On May 26, the 30-minute film will be screened at the Cannes film festival’s Cinefondation competition, together with 14 other international student films.

“Even Kids Started Small” was Berman’s graduation project for his master’s in fine arts, which he recently received from Tel Aviv University’s department of film and television. The film transpires over the course of one school day, during which the pupils turn a well-kept middle-class school into an inferno in which every teacher is suddenly in danger. As a clock on the film screen ticks away the hours, the teachers are subjected to gratuitous and shocking violence that not all of them manage to survive. The film’s title pays homage to German director Werner Herzog’s 1970 film, “Even Dwarfs Started Small,” in which a group of dwarfs takes over the institution in which they live.

Berman said he made the film as a commentary on the current state of the Israeli education system — in which violence among students and between students and teachers has reached unprecedented extremes according to a 2006 Education Ministry study.
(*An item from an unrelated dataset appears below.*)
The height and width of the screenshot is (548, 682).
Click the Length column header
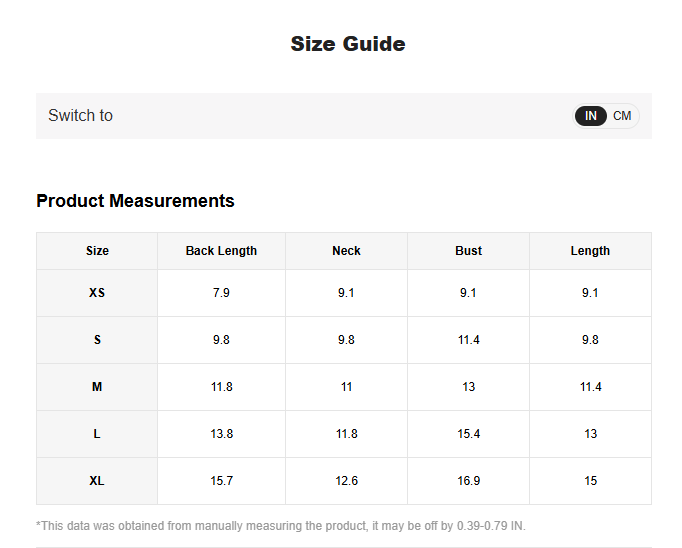(590, 251)
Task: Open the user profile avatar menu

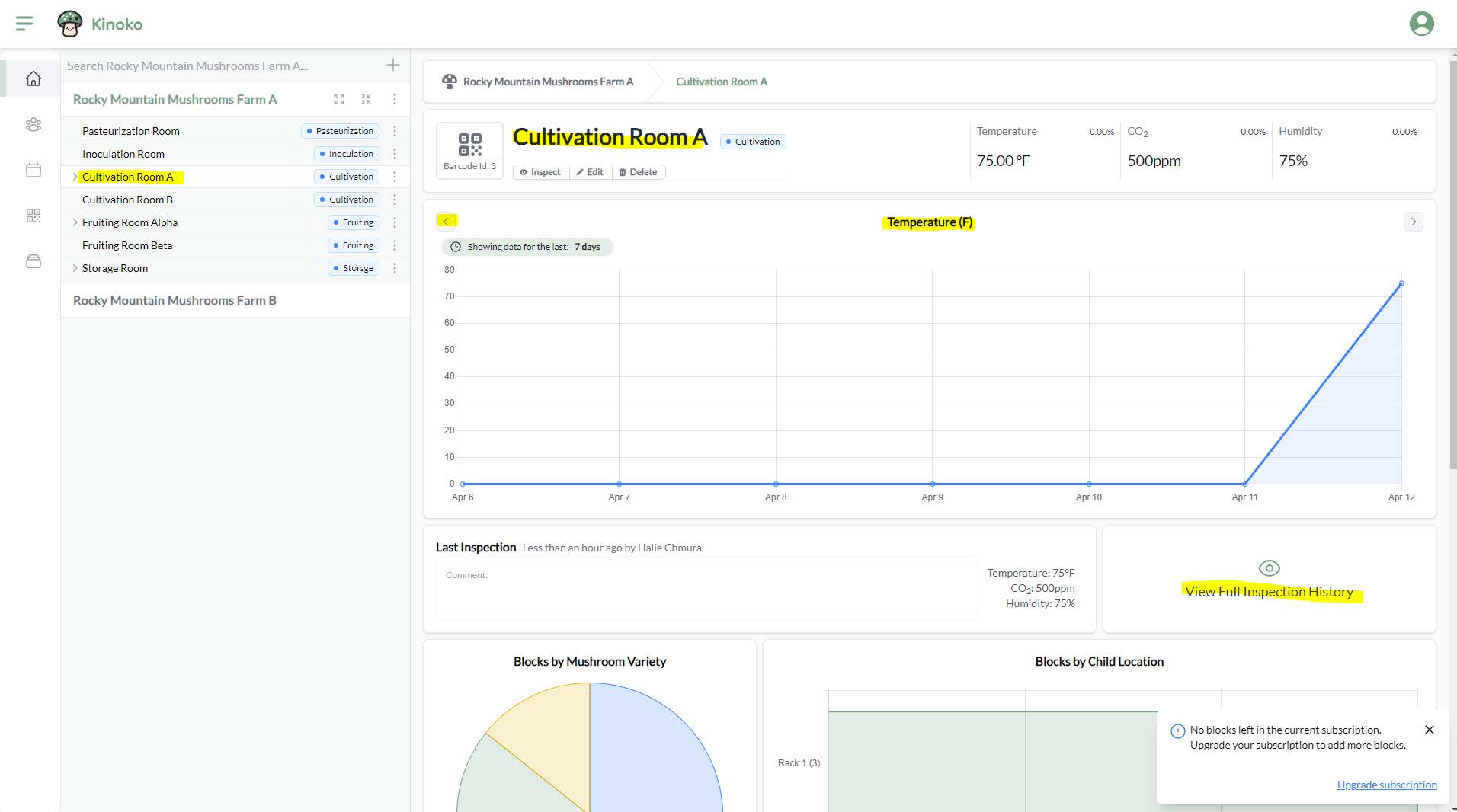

The study, which the Jerusalem Post reported on in February, said that almost half of all students describe their schools as violent; about one-third say they have felt unsafe at school and more than 15 percent of students have threatened teachers.

Katriel Schory of the Israel Film Fund said the movie reflects escalating crime in Israeli society, triggered by the decline of the welfare system, increased poverty and a clash of immigrant cultures, among other factors.

“The situation is creating a lot of unrest in the country and filmmakers are tackling these issues,” he said.

In contrast to the accepted conventions of the horror film genre, Berman’s fictional film — which was shot on location at a Ra’anana school — is eerily silent and illuminated by a bright, sinister light. During one scene, one of the pupils locks the principal in her office and threatens her with a knife.

“On the day the movie was about to be screened for the first time, I heard about a real pupil who locked his principal in the school basement,” Berman said. “This is a film which is by extension about an entire culture falling apart. Yet after speaking to numerous teachers who told me about their real-life teaching experiences I felt like my film actually wasn’t shocking enough.”

Berman said his film was intended as a wake-up call to the education system.

“The system’s lack of determination endows kids and their parents with a tremendous amount of power,” he said. “Yet this is a very radical film which really leaves no place for hope. It talks about the need for such an extreme overhaul of the system that chances are will never take place.”

While making “Even Kids Started Small” Berman also worked on a documentary about Israeli soldiers serving in the West Bank.

To some degree, he said, the school film is also about “a kind of occupation in which the occupiers wield violent force and treat an entire population in an irresponsible manner.”

In contrast to some viewers who laughed at certain absurd moments during the film, Berman said, none of the teachers he showed it to found it funny: “They were very frightened by it, especially those who have experienced a lot of violence from their students.”

Berman also said he believed it was important for the country’s education system to become aware of his film.

“I made it in order to give them the strength to take steps that must be taken to curb the violence, ” he said.

Naomi Pfefferman contributed to this article.